Still upset they were cited for misconduct and now hiding in private practice.

Anonymous said...

The 'Win at All Costs' team:

Investigative reporter Bill Moushey, and Bob Martinson, local news editor.

Hundreds of times during the past 10 years, federal agents and prosecutors have pursued justice by breaking the law.

They lied, hid evidence, distorted facts, engaged in cover-ups, paid for perjury and set up innocent people in a relentless effort to win indictments, guilty pleas and convictions, a two-year Post-Gazette investigation found.

Rarely were these federal officials punished for their misconduct. Rarely did they admit their conduct was wrong.

New laws and court rulings that encourage federal law enforcement officers to press the boundaries of their power while providing few safeguards against abuse fueled their actions.

Victims of this misconduct sometimes lost their jobs, assets and even families. Some remain in prison because prosecutors withheld favorable evidence or allowed fabricated testimony.

Some criminals walk free as a reward for conspiring with the government in its effort to deny others their rights.

This series of stories examining federal law enforcement officials’ misconduct grew from another investigative series that Post-Gazette reporter Bill Moushey completed in 1996.

The Post-Gazette examines a law enforcement culture that has allowed the pursuit of a conviction to replace the pursuit of justice, no matter what the cost.

The Post-Gazette examines the government's growing reliance on informants and criminals to make its cases, which sometimes leads to cases built on lies, paid for with cash or reduced sentences.

The Post-Gazette continues its exploration of the government's reliance on informants and criminals to make its cases.

The Post-Gazette examines a law enforcement culture that has allowed the pursuit of a conviction to replace the pursuit of justice, no matter what the cost.

The Post-Gazette continues its examination of law enforcement culture.

The Post-Gazette examines a law enforcement culture that has allowed the pursuit of a conviction to replace the pursuit of justice, no matter what the cost.

http://www.post-gazette.com/win/default.as.

Anonymous said...

Look at today's article by Bumstead on how weird Bill DeWeese was with his staff. DeWeese, according to grand jury testimony Bumstead cites, used his staff not just to pick up his drycleaning and balance his checkbook, but to make his dates, get people to pay for his meals, cut his grass and even buy condoms for him.

Bill knew about the bonuses; and his self aggrandizement and misuse of staff for personal chores is worse than anything Veon is charged with.

Anonymous said...

Corbett did his job, he got all that went for the pay raise. the voters did the rest.

It started with Fumo and Veon it will end with DeWeese, Stetler and Perzel.

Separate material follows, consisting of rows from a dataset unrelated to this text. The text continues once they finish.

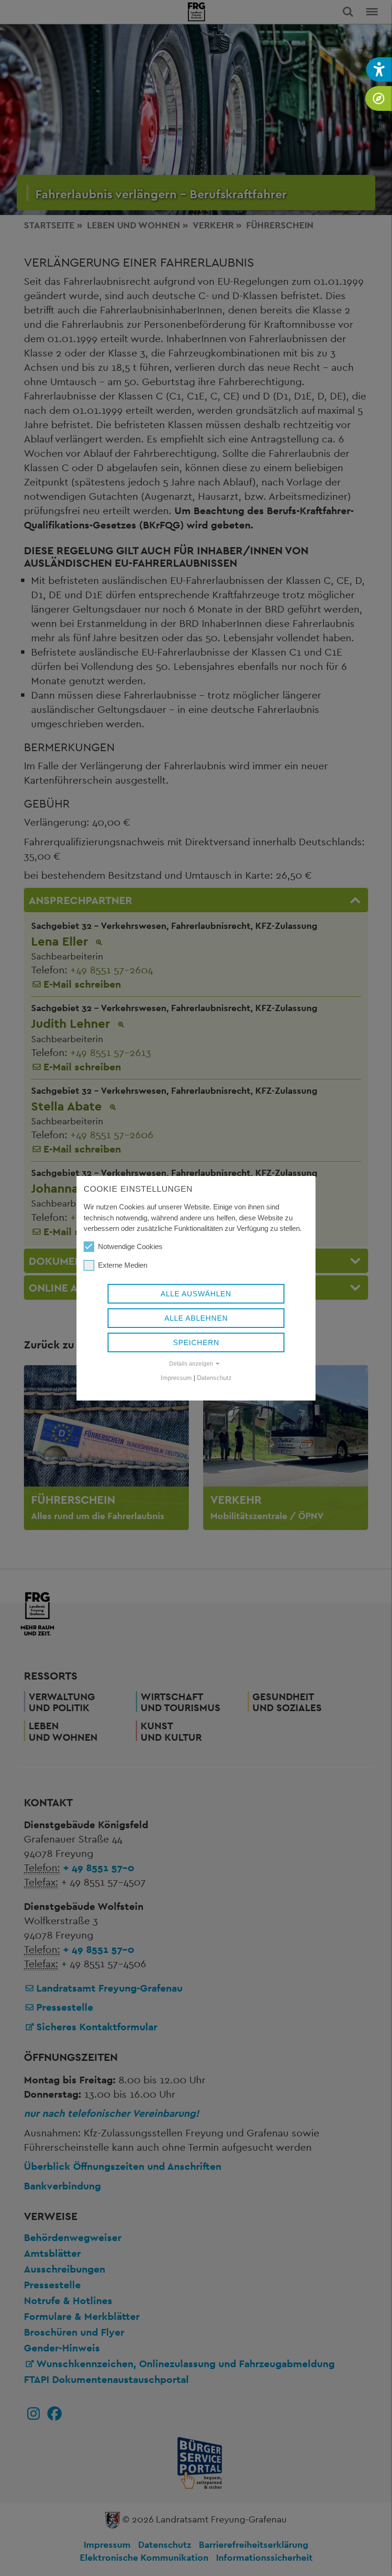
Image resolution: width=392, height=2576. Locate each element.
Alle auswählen (196, 1294)
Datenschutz (214, 1377)
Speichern (196, 1342)
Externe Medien (122, 1265)
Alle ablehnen (196, 1318)
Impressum (176, 1377)
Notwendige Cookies (130, 1246)
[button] (379, 69)
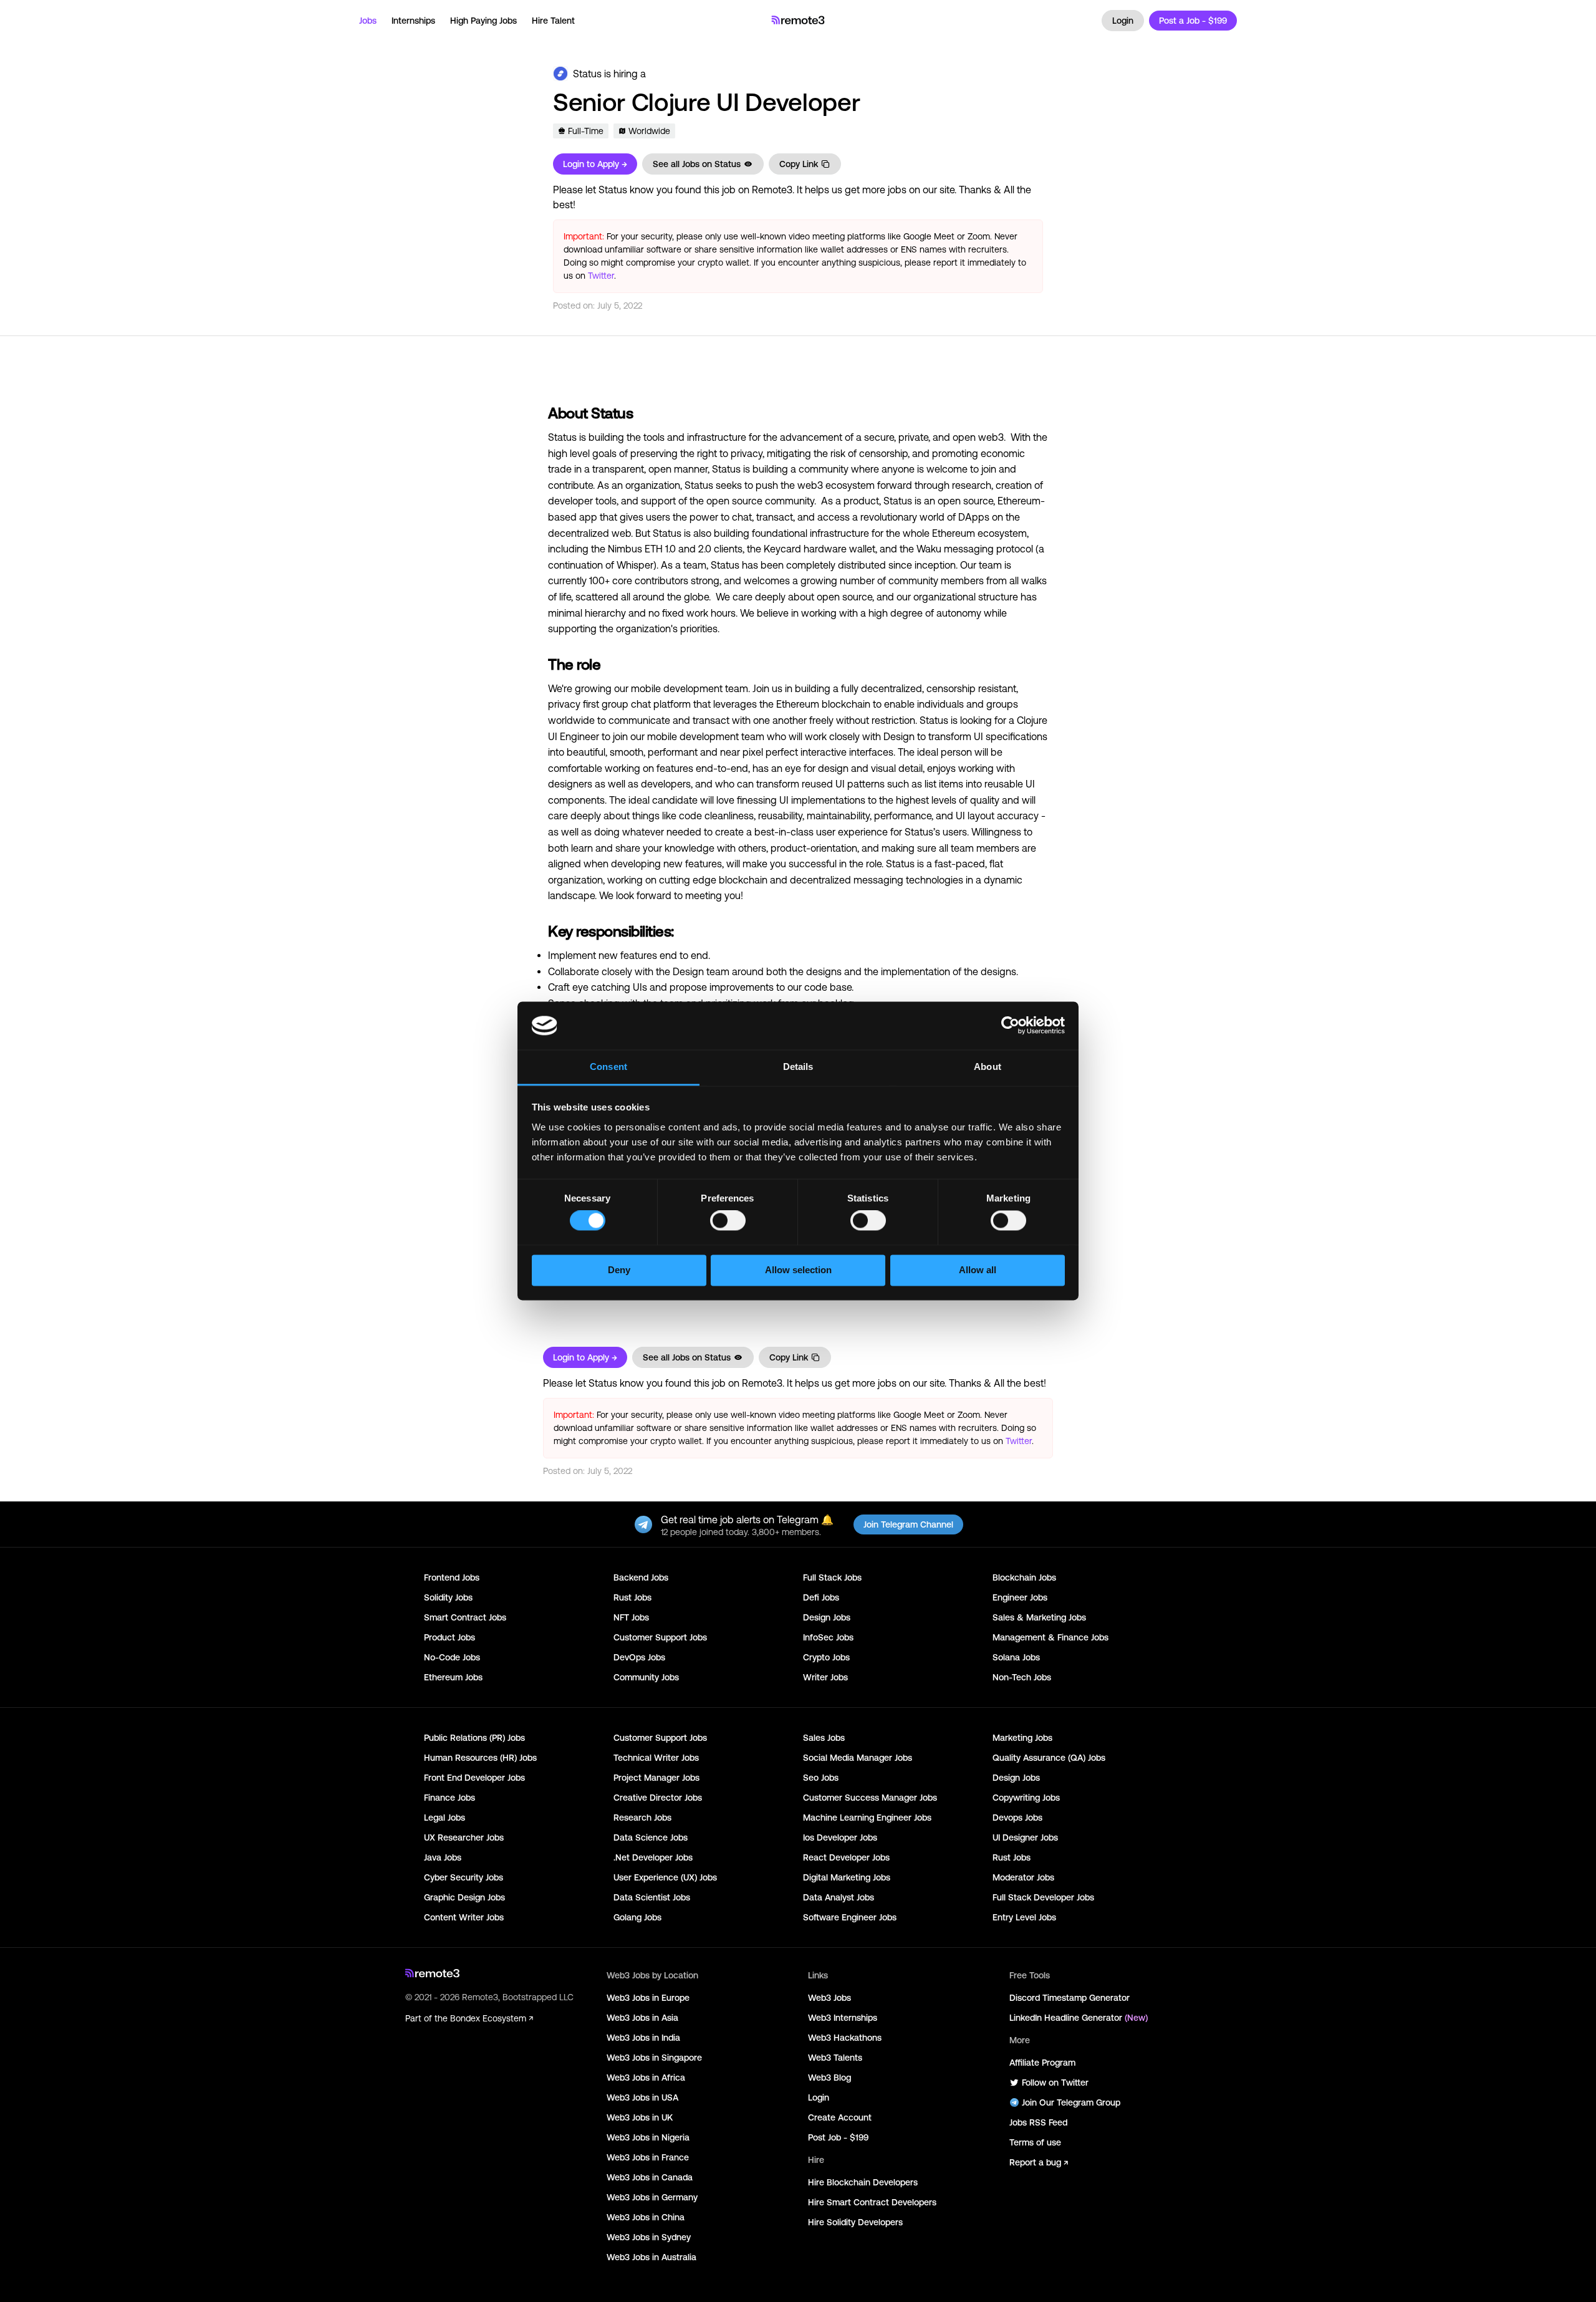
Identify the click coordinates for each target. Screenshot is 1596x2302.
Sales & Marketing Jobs (1039, 1617)
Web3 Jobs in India (643, 2038)
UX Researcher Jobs (464, 1837)
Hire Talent (553, 21)
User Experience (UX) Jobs (665, 1877)
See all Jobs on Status (697, 164)
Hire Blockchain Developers (863, 2182)
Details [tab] (798, 1066)
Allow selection (798, 1269)
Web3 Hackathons (845, 2038)
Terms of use (1035, 2142)
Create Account (840, 2117)
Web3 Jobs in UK (640, 2117)
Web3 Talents (835, 2058)
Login (1122, 21)
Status (587, 73)
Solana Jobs (1016, 1657)
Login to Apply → (595, 164)
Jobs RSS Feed (1038, 2122)
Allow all (977, 1269)
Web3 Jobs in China (646, 2217)
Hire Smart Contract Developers (872, 2202)
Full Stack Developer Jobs (1043, 1897)
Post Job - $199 (838, 2137)
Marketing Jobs (1022, 1738)
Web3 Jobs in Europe (648, 1998)
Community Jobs (646, 1677)
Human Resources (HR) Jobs (480, 1758)
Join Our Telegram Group (1071, 2102)
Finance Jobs (449, 1798)
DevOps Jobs (639, 1657)
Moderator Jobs (1023, 1877)
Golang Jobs (637, 1917)
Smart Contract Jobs (465, 1617)
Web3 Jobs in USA (642, 2097)
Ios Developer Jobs (840, 1837)
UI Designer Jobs (1025, 1837)
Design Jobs (826, 1617)
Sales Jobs (824, 1738)
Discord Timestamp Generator (1069, 1998)
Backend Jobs (640, 1577)
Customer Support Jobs (660, 1637)
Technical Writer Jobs (656, 1758)
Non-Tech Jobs (1022, 1677)
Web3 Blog (829, 2078)
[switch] (728, 1223)
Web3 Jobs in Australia (651, 2257)
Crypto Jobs (826, 1657)
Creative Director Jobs (657, 1798)
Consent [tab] (608, 1066)
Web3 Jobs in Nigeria (648, 2137)
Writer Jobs (825, 1677)
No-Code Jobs (452, 1657)
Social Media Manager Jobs (857, 1758)
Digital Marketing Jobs (846, 1877)
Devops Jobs (1017, 1818)
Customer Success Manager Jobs (870, 1798)
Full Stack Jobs (832, 1577)
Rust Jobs (632, 1597)
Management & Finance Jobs (1050, 1637)
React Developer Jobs (846, 1857)
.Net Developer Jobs (653, 1857)
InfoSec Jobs (828, 1637)
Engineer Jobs (1020, 1597)
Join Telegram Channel (908, 1524)
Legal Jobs (444, 1818)
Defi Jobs (821, 1597)
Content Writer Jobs (464, 1917)
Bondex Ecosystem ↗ (491, 2018)
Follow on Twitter (1055, 2083)
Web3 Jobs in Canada (650, 2177)
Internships (413, 21)
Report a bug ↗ (1038, 2162)
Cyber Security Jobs (463, 1877)
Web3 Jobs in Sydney (649, 2237)
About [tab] (987, 1066)
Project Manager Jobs (656, 1778)
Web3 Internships (842, 2018)
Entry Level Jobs (1024, 1917)
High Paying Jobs (483, 21)
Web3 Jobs (829, 1998)
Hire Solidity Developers (855, 2222)
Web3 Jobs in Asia (642, 2018)
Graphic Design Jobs (464, 1897)
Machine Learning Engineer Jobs (867, 1818)
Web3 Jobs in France (648, 2157)
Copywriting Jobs (1026, 1798)
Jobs (368, 21)
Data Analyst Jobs (838, 1897)
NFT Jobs (631, 1617)
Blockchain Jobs (1024, 1577)
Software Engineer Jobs (850, 1917)
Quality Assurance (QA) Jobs (1049, 1758)
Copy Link (798, 164)
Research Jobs (642, 1818)
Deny (619, 1269)
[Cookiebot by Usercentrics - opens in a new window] (1010, 1025)
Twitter (601, 276)
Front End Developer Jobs (474, 1778)
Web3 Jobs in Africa (646, 2078)
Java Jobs (442, 1857)
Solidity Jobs (448, 1597)
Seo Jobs (821, 1778)
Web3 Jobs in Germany (652, 2197)
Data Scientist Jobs (651, 1897)
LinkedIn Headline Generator (1078, 2018)
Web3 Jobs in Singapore (654, 2058)
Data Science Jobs (650, 1837)
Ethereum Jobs (453, 1677)
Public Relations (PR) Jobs (474, 1738)
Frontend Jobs (451, 1577)
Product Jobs (449, 1637)
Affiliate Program (1042, 2063)
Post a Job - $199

Maybe a few more too.

All others lost their offices and the House and Senate are far better off without them.

Pennsylvania is free of crime from all legislators that lined their pockets over doing what was right for the citizens.

Veon hired most of these people and Presentments were not even about personal work, it was about what was charged.

Pennsylvania is clean and green again.

Lets salute Corbett not condemn him.